---------- Supplied records

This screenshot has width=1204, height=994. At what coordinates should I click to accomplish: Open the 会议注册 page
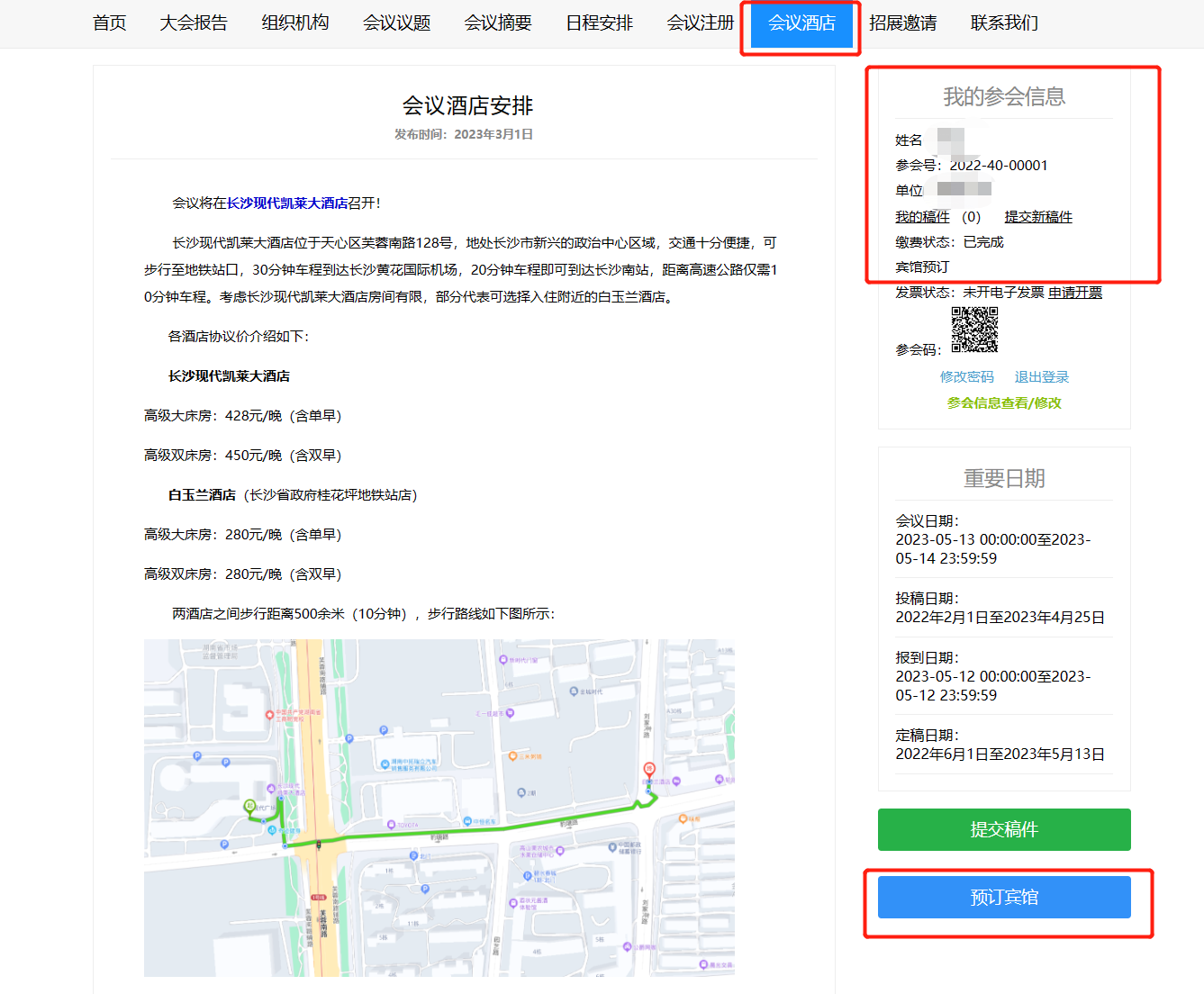pyautogui.click(x=700, y=23)
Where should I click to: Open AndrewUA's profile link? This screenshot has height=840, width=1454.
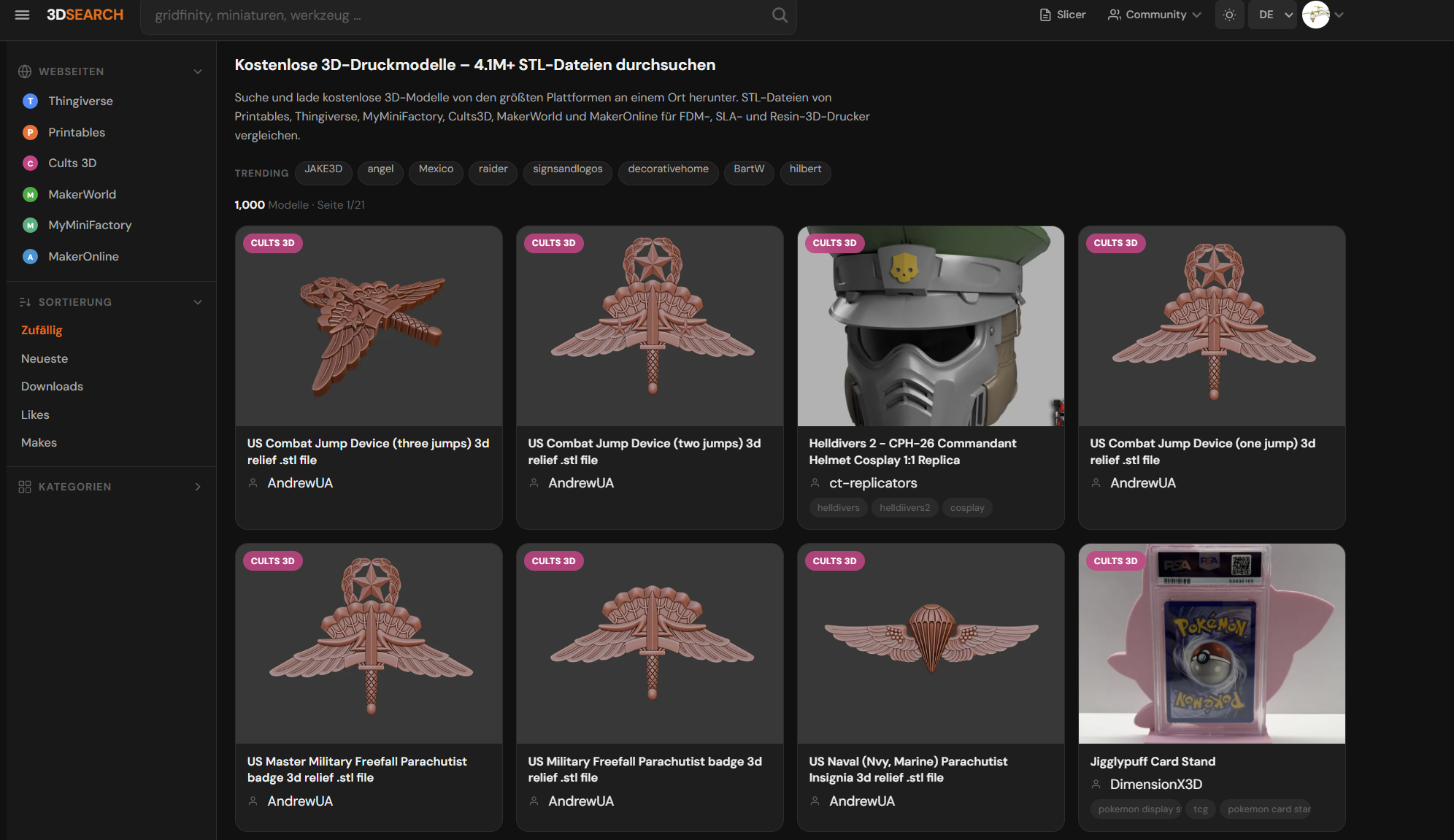coord(300,482)
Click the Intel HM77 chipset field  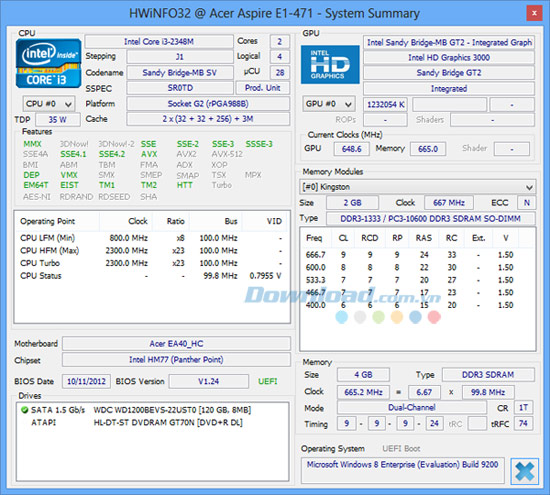click(x=176, y=360)
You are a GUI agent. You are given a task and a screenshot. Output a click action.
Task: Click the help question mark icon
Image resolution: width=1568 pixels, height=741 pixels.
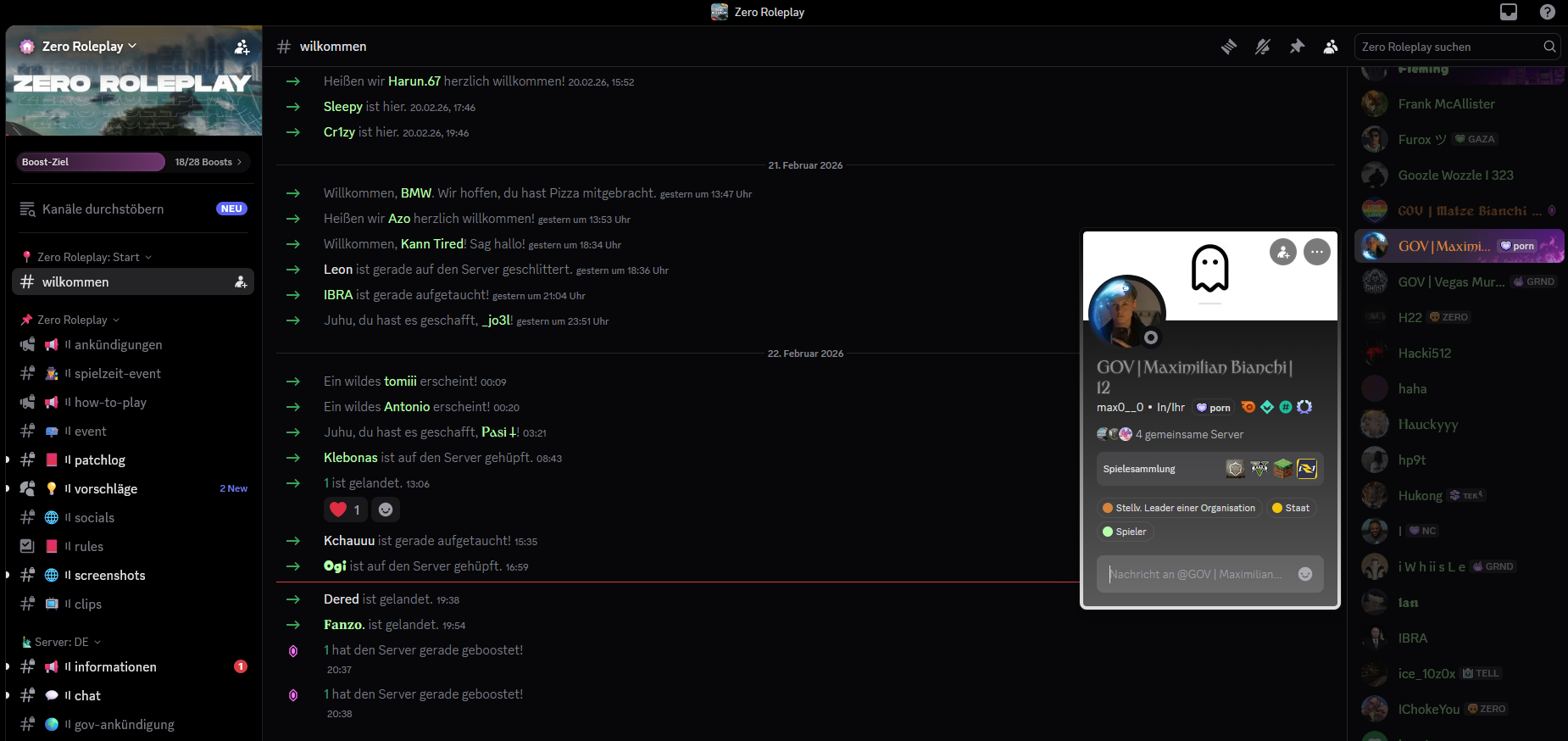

--------------------

_To do:_ From the rows above, pull out each line that contains the word "This" and copy those lines in full.

_Result:_
This screenshot has width=1204, height=994. At what coordinates should I click to accomplish: Open the 会议注册 page
Where should I click to: Open AndrewUA's profile link? This screenshot has height=840, width=1454.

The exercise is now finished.